_What is being asked_: Exactly as written, reproduce all of the entries.

[Source data]
--- --- ---

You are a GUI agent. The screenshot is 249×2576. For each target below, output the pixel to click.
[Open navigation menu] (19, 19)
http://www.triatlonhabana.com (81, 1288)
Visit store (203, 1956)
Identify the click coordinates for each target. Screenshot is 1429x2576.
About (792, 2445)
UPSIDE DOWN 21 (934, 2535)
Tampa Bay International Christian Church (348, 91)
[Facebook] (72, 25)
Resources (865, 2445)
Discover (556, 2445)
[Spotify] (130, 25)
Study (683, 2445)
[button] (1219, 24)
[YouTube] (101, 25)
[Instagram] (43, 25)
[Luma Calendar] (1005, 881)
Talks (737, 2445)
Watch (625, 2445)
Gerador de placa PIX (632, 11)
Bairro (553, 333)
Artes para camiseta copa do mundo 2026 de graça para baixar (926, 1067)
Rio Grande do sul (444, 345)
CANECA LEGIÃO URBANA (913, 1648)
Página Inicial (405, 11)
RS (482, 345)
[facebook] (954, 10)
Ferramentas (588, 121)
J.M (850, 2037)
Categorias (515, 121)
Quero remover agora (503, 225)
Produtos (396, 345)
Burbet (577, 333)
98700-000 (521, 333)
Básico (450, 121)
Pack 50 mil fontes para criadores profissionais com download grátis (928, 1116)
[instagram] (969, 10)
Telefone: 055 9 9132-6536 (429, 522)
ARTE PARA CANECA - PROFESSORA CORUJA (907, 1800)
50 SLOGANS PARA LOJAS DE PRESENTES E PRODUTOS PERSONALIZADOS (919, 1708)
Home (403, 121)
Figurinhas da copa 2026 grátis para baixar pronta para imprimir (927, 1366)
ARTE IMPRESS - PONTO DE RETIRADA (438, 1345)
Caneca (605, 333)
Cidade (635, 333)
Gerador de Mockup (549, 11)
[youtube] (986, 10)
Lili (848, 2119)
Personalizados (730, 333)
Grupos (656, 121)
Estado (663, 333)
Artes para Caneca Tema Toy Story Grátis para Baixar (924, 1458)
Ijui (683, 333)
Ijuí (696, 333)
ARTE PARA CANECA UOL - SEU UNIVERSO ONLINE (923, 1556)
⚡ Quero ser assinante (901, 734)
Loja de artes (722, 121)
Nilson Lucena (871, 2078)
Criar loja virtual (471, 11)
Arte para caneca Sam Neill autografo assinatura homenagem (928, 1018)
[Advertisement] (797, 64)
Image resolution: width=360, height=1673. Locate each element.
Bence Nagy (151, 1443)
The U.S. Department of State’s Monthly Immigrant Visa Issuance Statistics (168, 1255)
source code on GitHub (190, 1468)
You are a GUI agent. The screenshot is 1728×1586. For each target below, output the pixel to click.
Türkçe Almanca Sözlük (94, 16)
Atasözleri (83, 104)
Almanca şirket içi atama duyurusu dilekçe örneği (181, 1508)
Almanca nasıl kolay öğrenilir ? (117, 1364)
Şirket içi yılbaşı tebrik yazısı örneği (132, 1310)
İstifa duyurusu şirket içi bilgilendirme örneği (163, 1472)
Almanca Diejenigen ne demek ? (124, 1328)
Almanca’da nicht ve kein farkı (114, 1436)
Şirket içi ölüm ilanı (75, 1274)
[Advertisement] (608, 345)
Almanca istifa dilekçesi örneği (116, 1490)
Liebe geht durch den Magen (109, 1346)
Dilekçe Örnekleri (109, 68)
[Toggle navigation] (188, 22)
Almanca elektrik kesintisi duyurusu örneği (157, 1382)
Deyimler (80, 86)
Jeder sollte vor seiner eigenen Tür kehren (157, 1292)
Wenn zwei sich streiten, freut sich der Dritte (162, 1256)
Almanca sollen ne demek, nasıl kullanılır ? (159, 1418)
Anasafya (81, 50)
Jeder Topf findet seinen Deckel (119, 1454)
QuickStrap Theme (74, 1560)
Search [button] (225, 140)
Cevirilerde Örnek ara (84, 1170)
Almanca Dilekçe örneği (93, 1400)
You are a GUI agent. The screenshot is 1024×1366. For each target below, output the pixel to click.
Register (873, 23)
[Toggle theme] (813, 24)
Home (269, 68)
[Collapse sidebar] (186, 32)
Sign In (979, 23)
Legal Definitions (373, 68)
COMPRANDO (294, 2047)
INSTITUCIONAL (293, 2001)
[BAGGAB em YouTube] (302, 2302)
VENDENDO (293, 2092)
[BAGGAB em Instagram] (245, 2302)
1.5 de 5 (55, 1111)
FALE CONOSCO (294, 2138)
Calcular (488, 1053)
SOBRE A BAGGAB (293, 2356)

--- --- ---

_Answer_:
You are a GUI agent. The screenshot is 249×2576. For each target below, output the pixel to click.
[Open navigation menu] (19, 19)
http://www.triatlonhabana.com (81, 1288)
Visit store (203, 1956)
Identify the click coordinates for each target. Screenshot is 1429x2576.
About (792, 2445)
UPSIDE DOWN 21 (934, 2535)
Tampa Bay International Christian Church (348, 91)
[Facebook] (72, 25)
Resources (865, 2445)
Discover (556, 2445)
[Spotify] (130, 25)
Study (683, 2445)
[button] (1219, 24)
[YouTube] (101, 25)
[Instagram] (43, 25)
[Luma Calendar] (1005, 881)
Talks (737, 2445)
Watch (625, 2445)
Gerador de placa PIX (632, 11)
Bairro (553, 333)
Artes para camiseta copa do mundo 2026 de graça para baixar (926, 1067)
Rio Grande do sul (444, 345)
CANECA LEGIÃO URBANA (913, 1648)
Página Inicial (405, 11)
RS (482, 345)
[facebook] (954, 10)
Ferramentas (588, 121)
J.M (850, 2037)
Categorias (515, 121)
Quero remover agora (503, 225)
Produtos (396, 345)
Burbet (577, 333)
98700-000 (521, 333)
Básico (450, 121)
Pack 50 mil fontes para criadores profissionais com download grátis (928, 1116)
[instagram] (969, 10)
Telefone: 055 9 9132-6536 (429, 522)
ARTE PARA CANECA - PROFESSORA CORUJA (907, 1800)
50 SLOGANS PARA LOJAS DE PRESENTES E PRODUTOS PERSONALIZADOS (919, 1708)
Home (403, 121)
Figurinhas da copa 2026 grátis para baixar pronta para imprimir (927, 1366)
ARTE IMPRESS - PONTO DE RETIRADA (438, 1345)
Caneca (605, 333)
Cidade (635, 333)
Gerador de Mockup (549, 11)
[youtube] (986, 10)
Lili (848, 2119)
Personalizados (730, 333)
Grupos (656, 121)
Estado (663, 333)
Artes para Caneca Tema Toy Story Grátis para Baixar (924, 1458)
Ijui (683, 333)
Ijuí (696, 333)
ARTE PARA CANECA UOL - SEU UNIVERSO ONLINE (923, 1556)
⚡ Quero ser assinante (901, 734)
Loja de artes (722, 121)
Nilson Lucena (871, 2078)
Criar loja virtual (471, 11)
Arte para caneca Sam Neill autografo assinatura homenagem (928, 1018)
[Advertisement] (797, 64)
Image resolution: width=360, height=1673. Locate each element.
Bence Nagy (151, 1443)
The U.S. Department of State’s Monthly Immigrant Visa Issuance Statistics (168, 1255)
source code on GitHub (190, 1468)
You are a GUI agent. The screenshot is 1728×1586. For each target below, output the pixel to click.
Türkçe Almanca Sözlük (94, 16)
Atasözleri (83, 104)
Almanca şirket içi atama duyurusu dilekçe örneği (181, 1508)
Almanca nasıl kolay öğrenilir ? (117, 1364)
Şirket içi yılbaşı tebrik yazısı örneği (132, 1310)
İstifa duyurusu şirket içi bilgilendirme örneği (163, 1472)
Almanca Diejenigen ne demek ? (124, 1328)
Almanca’da nicht ve kein farkı (114, 1436)
Şirket içi ölüm ilanı (75, 1274)
[Advertisement] (608, 345)
Almanca istifa dilekçesi örneği (116, 1490)
Liebe geht durch den Magen (109, 1346)
Dilekçe Örnekleri (109, 68)
[Toggle navigation] (188, 22)
Almanca elektrik kesintisi duyurusu örneği (157, 1382)
Deyimler (80, 86)
Jeder sollte vor seiner eigenen Tür kehren (157, 1292)
Wenn zwei sich streiten, freut sich der Dritte (162, 1256)
Almanca sollen ne demek, nasıl kullanılır ? (159, 1418)
Anasafya (81, 50)
Jeder Topf findet seinen Deckel (119, 1454)
QuickStrap Theme (74, 1560)
Search [button] (225, 140)
Cevirilerde Örnek ara (84, 1170)
Almanca Dilekçe örneği (93, 1400)
You are a GUI agent. The screenshot is 1024×1366. For each target below, output the pixel to click.
Register (873, 23)
[Toggle theme] (813, 24)
Home (269, 68)
[Collapse sidebar] (186, 32)
Sign In (979, 23)
Legal Definitions (373, 68)
COMPRANDO (294, 2047)
INSTITUCIONAL (293, 2001)
[BAGGAB em YouTube] (302, 2302)
VENDENDO (293, 2092)
[BAGGAB em Instagram] (245, 2302)
1.5 de 5 (55, 1111)
FALE CONOSCO (294, 2138)
Calcular (488, 1053)
SOBRE A BAGGAB (293, 2356)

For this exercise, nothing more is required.